(DATASET EXCERPTS)

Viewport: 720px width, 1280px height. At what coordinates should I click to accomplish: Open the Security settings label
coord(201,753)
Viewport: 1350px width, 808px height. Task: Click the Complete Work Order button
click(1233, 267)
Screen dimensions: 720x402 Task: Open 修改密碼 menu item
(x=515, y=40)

(End DATASET EXCERPTS)
(DATASET EXCERPTS)

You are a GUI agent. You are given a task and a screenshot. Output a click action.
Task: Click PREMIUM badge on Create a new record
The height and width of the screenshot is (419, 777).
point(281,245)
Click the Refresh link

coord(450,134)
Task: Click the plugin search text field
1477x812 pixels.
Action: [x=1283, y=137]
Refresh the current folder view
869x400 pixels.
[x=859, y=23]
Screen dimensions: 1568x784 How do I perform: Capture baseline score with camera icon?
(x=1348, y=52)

(End DATASET EXCERPTS)
(DATASET EXCERPTS)

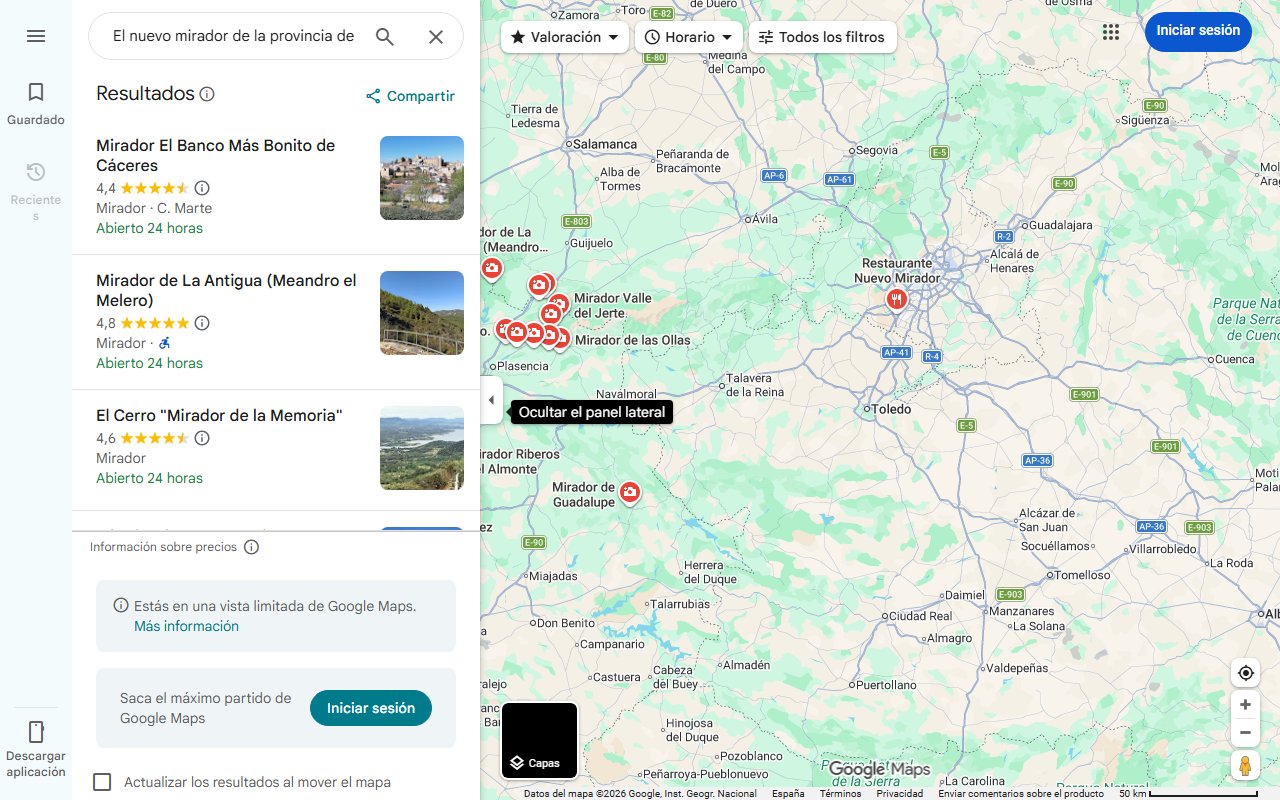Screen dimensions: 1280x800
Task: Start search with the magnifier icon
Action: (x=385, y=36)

(End DATASET EXCERPTS)

Return only the stretch of the material above from the line holding "Task: Click PREMIUM" through the line holding "Refresh the current folder view", copied exactly.

**SOLVED EXERCISE**
Task: Click PREMIUM badge on Create a new record
The height and width of the screenshot is (419, 777).
point(281,245)
Click the Refresh link

coord(450,134)
Task: Click the plugin search text field
1477x812 pixels.
Action: [x=1283, y=137]
Refresh the current folder view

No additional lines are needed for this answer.